By Charles C. W. Cooke
Tuesday, September 08, 2015
All is not well at inevitability camp. Exasperated at the
manner in which their charge is perceived, Hillary Clinton’s confidantes have
decided that it is time for yet another reboot of the campaign. Per Amy
Chozick, writing in today’s New York Times, Clinton’s champions hope that by
shaking things up, they will be able to “show her humor” and her “heart” — to
focus in, that is, on those sides of Hillary’s personality “that are often
obscured by the noise and distractions of modern campaigning.” “There will be
no more flip jokes about her private email server,” Chozick reports. “There
will be no rope lines to wall off crowds.” Moreover, “there will be new efforts
to bring spontaneity to a candidacy that sometimes seems wooden and overly
cautious.” From now on then, things will be different: The schedule will call
for routine improvisation; the scripts will be crafted to convey ineffability;
the audiences will be expected to react viscerally to the latest plan du jour.

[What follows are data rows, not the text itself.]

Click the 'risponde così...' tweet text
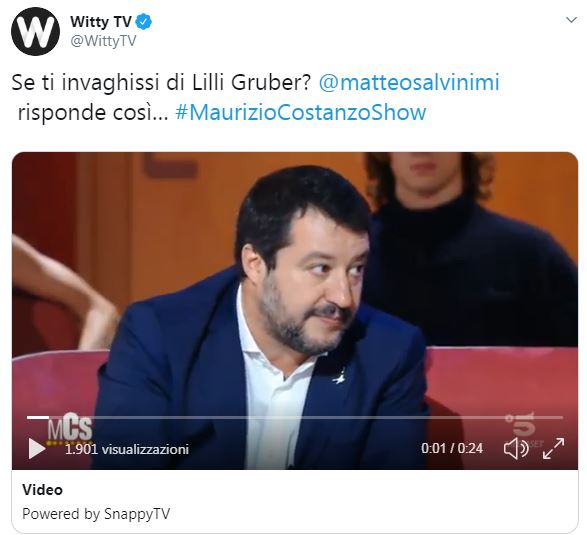Screen dimensions: 587x535 pyautogui.click(x=93, y=112)
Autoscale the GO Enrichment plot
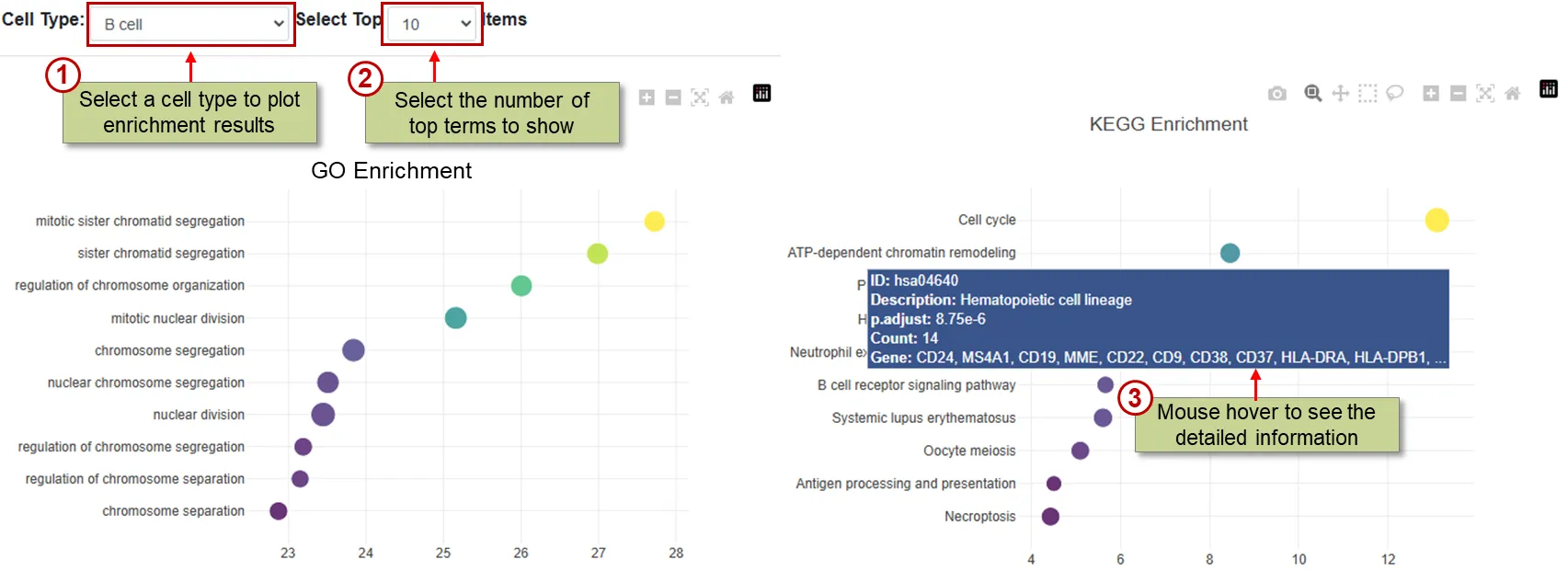The width and height of the screenshot is (1568, 571). click(x=700, y=97)
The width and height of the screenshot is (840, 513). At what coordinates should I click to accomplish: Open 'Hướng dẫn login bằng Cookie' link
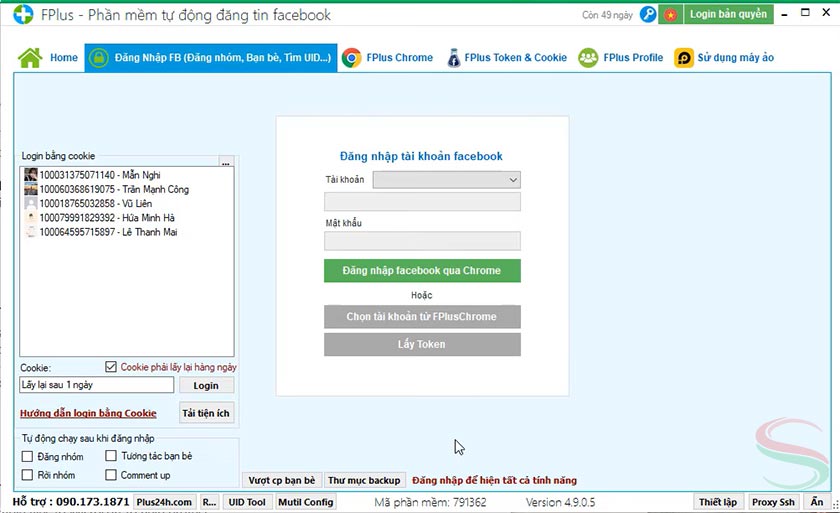(x=88, y=413)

If Clinton is to enjoy the fruits of this alteration,
there will be little time to lose. In New Hampshire and in Iowa, her rival
Bernie Sanders is ascendant, in no small part because he is regarded as an
authentic voice. In Washington, D.C., the perpetually extemporaneous Joe Biden
is debating his future amid seductive voices that are calling, increasingly
loudly, for his entry. On the Republican side of things, meanwhile, Donald
Trump is doing his best to re-popularize aleatory free verse. For months now,
the Clinton team has heard a faint ticking sound beyond the blue horizon; day
in, day out, it has grown ever louder. Should they wish to forestall its
progress by installing and debugging the Joy! Module, they had better act fast.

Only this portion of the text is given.